> _TASK TO CARRY OUT_: Check each line of the material below, and copy it if it holds the string "agent".

____

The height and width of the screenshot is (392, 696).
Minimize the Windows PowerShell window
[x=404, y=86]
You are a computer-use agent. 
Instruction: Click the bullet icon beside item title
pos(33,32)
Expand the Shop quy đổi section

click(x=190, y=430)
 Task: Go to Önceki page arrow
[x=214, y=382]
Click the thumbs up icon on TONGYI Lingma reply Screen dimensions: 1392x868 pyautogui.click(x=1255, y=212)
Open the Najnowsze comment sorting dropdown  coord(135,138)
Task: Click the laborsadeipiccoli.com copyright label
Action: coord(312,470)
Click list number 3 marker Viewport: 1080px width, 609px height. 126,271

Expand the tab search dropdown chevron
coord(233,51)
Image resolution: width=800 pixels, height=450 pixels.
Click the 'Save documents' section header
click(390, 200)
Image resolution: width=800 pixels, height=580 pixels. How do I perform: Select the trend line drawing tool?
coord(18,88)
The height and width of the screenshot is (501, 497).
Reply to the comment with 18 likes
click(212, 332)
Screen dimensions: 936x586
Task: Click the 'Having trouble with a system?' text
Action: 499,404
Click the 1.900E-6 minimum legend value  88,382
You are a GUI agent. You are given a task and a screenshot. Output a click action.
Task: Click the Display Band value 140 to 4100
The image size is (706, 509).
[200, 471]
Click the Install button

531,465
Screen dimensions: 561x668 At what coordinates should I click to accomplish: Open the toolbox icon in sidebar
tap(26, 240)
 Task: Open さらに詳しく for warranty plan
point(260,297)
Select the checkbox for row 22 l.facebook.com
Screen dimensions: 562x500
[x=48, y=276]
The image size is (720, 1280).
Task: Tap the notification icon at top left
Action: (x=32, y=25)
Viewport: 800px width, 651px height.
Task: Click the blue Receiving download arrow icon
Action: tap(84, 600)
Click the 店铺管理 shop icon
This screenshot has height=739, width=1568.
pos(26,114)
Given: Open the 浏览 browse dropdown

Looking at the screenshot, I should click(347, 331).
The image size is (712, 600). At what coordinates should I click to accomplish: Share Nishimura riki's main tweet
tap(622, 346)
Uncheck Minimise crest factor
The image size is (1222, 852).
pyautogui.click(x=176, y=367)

____

> _EXPECTED ANSWER_:
You are a computer-use agent. 
You are a GUI agent. You are given a task and a screenshot. Output a click action.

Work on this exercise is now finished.